In the entries below, find the line with "How do I perform: Click job" and print exactly every line from there up to and including the line with "Task: Select Worker 2 in the Topology tree", with no other lines.

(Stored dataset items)
● ● ● ● ●

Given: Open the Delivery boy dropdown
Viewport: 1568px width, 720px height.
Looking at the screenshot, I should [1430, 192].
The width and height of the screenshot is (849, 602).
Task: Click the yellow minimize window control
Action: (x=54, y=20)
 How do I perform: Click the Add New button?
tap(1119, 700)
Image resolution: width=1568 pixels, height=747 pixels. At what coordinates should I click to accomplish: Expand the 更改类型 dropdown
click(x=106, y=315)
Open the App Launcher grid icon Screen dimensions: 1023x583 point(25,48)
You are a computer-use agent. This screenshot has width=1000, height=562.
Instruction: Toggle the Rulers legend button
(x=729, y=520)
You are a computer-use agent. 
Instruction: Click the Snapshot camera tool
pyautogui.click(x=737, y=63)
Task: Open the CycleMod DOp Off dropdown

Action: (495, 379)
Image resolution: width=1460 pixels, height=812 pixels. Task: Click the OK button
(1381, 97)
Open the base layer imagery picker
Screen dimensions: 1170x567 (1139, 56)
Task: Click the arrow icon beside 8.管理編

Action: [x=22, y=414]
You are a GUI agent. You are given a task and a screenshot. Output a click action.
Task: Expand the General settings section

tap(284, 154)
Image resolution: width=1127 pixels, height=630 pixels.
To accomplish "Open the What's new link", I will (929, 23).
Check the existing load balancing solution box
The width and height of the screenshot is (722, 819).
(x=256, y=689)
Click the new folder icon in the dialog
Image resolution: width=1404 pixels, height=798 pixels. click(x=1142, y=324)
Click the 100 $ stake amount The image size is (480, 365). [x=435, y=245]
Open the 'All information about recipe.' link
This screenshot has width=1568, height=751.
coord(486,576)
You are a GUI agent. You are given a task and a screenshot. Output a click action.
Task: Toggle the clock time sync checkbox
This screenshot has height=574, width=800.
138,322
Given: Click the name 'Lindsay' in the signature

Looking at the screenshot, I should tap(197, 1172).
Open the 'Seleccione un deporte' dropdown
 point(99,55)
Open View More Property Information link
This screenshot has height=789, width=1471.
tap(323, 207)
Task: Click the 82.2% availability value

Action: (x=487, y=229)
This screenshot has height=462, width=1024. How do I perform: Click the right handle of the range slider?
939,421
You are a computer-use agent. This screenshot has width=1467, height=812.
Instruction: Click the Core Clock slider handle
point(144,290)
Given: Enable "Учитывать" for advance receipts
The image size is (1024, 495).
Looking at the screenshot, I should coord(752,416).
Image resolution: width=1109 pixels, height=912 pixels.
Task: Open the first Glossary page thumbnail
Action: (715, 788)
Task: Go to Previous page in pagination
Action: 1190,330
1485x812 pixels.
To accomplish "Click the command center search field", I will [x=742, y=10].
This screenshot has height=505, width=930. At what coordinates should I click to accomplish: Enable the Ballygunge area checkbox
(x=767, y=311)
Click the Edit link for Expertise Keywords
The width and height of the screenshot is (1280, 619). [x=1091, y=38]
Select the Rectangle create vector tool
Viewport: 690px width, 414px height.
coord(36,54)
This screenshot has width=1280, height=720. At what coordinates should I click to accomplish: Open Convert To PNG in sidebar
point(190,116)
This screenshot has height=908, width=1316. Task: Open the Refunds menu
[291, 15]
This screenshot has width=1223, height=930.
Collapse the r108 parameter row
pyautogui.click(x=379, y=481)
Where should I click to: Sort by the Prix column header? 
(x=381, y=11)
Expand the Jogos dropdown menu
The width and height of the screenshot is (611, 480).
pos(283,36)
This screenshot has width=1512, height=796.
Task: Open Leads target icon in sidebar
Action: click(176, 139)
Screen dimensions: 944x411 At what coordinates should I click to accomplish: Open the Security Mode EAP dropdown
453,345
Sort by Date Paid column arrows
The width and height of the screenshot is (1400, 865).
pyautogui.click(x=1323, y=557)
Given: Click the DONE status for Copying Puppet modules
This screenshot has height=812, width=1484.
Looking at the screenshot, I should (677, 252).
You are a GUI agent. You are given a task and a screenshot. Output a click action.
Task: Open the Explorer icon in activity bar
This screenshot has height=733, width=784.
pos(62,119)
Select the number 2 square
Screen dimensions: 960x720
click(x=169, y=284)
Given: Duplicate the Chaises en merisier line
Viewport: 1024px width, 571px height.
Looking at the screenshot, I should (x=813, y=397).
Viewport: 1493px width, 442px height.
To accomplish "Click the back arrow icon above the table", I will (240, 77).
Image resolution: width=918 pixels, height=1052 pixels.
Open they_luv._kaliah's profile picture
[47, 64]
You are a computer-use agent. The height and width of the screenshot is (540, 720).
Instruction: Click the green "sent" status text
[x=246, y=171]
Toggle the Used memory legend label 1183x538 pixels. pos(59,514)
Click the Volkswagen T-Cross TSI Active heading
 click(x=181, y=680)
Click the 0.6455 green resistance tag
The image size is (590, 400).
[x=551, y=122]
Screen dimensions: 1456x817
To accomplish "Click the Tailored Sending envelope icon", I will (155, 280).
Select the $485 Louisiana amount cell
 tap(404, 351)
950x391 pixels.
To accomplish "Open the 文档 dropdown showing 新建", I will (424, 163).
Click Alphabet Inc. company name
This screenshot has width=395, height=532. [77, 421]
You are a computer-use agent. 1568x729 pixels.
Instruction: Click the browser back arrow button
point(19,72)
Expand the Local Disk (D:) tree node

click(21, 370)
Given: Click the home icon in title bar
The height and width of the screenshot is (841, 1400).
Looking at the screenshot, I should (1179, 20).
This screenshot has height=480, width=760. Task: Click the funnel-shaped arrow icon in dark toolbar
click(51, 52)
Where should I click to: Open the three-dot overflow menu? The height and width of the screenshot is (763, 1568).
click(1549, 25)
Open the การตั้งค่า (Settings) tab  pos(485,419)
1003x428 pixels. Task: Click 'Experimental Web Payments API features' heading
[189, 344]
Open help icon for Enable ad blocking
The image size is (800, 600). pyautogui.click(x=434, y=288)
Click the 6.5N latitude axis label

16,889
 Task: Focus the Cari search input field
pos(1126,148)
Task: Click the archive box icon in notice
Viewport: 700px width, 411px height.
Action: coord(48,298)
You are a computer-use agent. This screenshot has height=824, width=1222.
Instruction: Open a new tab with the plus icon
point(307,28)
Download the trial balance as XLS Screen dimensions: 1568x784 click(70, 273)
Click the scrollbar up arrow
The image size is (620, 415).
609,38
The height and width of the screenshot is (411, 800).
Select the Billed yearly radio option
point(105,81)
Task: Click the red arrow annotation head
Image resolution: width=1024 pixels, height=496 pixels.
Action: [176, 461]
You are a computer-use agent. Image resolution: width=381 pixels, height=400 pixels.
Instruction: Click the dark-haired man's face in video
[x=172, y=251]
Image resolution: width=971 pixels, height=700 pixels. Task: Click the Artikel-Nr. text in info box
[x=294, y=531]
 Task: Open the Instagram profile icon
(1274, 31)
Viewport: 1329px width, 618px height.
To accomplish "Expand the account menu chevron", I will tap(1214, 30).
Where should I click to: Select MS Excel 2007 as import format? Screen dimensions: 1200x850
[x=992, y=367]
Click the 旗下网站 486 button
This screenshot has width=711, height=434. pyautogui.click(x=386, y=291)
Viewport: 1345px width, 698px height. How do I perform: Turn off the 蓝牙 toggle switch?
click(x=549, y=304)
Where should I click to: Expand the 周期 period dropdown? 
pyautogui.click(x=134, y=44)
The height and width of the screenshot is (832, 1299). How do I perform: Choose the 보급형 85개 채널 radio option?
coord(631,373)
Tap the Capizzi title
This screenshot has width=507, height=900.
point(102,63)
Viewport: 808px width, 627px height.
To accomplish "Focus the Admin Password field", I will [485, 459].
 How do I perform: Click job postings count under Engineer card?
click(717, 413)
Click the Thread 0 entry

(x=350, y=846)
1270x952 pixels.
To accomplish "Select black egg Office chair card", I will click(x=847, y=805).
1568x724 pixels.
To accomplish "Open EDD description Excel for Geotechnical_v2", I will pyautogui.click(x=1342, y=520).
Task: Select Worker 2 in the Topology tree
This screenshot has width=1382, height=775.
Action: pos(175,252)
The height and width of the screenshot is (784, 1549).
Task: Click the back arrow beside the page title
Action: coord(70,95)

● ● ● ● ●

Expected answer.
 How do I perform: Click job postings count under Engineer card?
click(717, 413)
Click the Thread 0 entry

(x=350, y=846)
1270x952 pixels.
To accomplish "Select black egg Office chair card", I will click(x=847, y=805).
1568x724 pixels.
To accomplish "Open EDD description Excel for Geotechnical_v2", I will pyautogui.click(x=1342, y=520).
Task: Select Worker 2 in the Topology tree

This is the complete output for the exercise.